• Sat. Apr 27th, 2024

Stranger Things

Despite getting off to a slow start, Stranger Things has come out on top of the Netflix originals line up, with a dedicated fan base hotly anticipating the second season.

This season picks up in 1984, almost a year after the events of the previous season and Hawkins, Indiana seems just as 90s but not nearly so eerie. Things have settled down a bit, and the season starts slowly giving the audience time to get a feel for the characters again before the rush of drama resumes from season one’s dramatic conclusion.

Will is back in school. Mike misses Eleven. Joyce seems happy and is dating a new man Bob Newby, played by Sean Astin, Nancy is still feeling guilty over Barb and Sheriff Jim Hooper is diffusing any rumours relating to Eleven.
From the first moment the show captures all the nostalgia of the 80s with all the spooky suspense of autumn. Clothes, music, pop culture and arcade games make the show all the more realistic and haunting.

By the third episode the tempo picks up. Dustin played by Gaten Matarazzo discovers a new creature who spells trouble for the small town of Hawkins, and with Hooper hiding Eleven away in his grandfather’s secluded cabin the boys are forced to negotiate the supernatural and their social lives all on their own. Matarazzo’s acting takes centre stage, endearing you to the creature even as you fear it. His mainstay winning character acting is complimented by new talent. Sadie Sink plays Max and Dacre Montgomery plays Billy, promising uninformed foils of everyday school life for the drama to play out in front of.

One may be forgiven for imagining the return of the The Duffer Brothers’ seminal work as an homage to the likes of Stephen Spielberg, Steven King and John Hughes. They create their whole cinematic world through the contrast of the more overt horror scare tactics: the tap dripping and ominous fog with the more tender moments about the awkwardness of adolescence. But where The Duffer Brothers really excel is in the details like the excellent use of CGI where the bits of debris from the Upside Down float towards you like a 3D effect.

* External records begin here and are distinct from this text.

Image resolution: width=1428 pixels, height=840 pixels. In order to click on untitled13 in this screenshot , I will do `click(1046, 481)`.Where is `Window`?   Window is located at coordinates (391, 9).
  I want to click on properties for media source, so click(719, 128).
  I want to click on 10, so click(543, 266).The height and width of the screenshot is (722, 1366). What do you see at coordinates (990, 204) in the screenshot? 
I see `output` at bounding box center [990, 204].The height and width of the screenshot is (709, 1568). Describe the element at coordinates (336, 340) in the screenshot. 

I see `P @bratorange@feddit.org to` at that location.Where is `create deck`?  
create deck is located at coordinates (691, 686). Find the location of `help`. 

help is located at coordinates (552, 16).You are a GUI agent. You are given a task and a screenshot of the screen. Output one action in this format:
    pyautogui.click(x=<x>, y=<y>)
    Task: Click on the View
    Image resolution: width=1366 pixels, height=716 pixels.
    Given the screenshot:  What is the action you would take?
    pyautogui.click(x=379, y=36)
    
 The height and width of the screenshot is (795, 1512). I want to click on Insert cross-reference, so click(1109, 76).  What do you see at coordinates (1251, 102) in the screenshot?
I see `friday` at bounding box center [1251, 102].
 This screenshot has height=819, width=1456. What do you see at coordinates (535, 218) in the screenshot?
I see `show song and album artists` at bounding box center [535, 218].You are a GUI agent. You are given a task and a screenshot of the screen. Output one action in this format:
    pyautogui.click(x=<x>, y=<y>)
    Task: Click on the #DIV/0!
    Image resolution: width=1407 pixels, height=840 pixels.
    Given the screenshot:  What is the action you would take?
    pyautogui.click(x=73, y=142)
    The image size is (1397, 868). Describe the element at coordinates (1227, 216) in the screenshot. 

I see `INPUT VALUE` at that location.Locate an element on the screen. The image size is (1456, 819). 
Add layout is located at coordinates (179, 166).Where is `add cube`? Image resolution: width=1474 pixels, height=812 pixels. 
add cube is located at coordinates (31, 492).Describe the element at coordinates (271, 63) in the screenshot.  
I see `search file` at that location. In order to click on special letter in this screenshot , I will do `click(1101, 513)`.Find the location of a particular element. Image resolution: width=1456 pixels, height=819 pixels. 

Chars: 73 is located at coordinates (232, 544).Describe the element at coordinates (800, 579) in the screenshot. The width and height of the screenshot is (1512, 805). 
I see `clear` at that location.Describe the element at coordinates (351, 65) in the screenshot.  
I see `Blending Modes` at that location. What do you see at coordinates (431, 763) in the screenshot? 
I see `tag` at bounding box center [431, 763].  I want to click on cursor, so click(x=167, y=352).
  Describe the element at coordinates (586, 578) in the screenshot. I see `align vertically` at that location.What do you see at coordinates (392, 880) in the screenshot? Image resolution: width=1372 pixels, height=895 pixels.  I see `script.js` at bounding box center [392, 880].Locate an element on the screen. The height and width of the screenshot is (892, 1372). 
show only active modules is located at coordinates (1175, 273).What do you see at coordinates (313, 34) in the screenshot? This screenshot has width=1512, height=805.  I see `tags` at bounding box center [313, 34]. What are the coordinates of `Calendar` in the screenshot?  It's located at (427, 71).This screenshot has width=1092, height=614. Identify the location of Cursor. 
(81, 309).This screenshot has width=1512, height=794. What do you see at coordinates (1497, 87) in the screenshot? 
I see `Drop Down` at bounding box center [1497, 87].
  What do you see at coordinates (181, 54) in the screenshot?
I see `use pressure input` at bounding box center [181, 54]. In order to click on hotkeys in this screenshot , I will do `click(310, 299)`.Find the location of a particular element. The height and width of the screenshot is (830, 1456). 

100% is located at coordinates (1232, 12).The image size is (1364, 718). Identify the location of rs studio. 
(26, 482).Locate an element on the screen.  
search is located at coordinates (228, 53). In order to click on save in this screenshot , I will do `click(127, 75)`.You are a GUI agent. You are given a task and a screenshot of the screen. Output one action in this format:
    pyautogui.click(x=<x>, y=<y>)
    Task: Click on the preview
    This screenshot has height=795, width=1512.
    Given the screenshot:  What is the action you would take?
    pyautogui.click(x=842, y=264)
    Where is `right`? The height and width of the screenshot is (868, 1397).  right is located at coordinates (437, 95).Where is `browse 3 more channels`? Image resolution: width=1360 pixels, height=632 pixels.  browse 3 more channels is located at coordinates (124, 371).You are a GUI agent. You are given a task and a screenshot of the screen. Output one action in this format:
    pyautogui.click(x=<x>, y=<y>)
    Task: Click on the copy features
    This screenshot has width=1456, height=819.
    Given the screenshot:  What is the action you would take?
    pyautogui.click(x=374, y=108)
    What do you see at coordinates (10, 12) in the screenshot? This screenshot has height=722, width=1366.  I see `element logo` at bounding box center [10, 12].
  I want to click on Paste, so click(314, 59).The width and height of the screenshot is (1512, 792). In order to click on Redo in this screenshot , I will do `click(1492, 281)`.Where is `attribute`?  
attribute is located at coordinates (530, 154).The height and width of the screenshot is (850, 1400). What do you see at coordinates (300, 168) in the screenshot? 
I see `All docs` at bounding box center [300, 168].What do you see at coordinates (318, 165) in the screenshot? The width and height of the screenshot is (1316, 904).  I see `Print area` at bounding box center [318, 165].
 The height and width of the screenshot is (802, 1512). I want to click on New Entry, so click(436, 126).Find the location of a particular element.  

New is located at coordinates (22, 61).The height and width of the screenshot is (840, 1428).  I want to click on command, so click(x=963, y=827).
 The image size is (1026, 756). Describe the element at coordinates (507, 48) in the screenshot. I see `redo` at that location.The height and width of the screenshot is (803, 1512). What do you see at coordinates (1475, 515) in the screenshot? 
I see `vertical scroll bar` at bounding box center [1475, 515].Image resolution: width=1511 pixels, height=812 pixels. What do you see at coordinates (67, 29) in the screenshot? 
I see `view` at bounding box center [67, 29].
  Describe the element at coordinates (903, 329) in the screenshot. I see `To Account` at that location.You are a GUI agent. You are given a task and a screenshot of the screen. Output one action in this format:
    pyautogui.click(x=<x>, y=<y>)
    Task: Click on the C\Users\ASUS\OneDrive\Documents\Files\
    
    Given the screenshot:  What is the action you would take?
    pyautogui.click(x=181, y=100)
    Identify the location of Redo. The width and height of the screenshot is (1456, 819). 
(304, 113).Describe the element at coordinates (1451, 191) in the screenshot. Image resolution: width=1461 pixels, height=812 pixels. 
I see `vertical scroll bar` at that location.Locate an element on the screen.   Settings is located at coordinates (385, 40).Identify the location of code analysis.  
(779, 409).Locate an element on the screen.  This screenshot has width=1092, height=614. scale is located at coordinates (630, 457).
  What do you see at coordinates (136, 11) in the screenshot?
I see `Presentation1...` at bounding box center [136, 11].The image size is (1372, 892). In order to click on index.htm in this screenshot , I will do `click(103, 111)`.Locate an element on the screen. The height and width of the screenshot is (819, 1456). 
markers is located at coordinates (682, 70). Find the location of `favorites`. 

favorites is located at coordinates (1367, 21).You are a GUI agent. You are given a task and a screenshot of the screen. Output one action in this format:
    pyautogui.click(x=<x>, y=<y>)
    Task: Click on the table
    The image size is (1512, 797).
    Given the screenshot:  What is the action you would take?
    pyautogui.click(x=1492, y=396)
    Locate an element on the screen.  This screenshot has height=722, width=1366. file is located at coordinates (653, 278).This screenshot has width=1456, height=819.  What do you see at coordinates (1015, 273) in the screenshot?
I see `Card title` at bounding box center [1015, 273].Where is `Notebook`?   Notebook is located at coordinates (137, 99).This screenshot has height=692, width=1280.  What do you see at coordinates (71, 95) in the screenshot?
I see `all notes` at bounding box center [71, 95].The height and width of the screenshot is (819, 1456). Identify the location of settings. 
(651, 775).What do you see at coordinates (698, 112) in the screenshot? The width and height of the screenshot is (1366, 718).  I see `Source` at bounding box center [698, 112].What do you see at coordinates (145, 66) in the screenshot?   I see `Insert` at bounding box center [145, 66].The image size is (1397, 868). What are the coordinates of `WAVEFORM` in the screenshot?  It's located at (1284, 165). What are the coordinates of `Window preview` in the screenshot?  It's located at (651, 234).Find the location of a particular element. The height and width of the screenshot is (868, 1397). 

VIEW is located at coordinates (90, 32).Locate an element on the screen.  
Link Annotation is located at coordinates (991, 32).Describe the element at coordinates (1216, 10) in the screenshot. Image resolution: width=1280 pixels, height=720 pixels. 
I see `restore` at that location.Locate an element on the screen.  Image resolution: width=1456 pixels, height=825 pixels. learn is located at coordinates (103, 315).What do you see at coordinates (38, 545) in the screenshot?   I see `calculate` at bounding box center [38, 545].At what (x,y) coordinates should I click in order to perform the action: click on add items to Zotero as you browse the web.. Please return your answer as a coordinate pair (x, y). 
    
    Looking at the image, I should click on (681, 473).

Without the characters, all of those effects wouldn’t be nearly as powerful. The Upside Down flashes back in vivid sequences like a trauma relived again and again. The strong friendship that binds the young protagonists together makes the labyrinthine conspiracy just as intriguing in the second season as it was in the first. What Netflix has perfected with Stranger Things isn’t just the 80s aesthetic or suspenseful music, but character building that an audience can stay invested in right-side up and upside-down.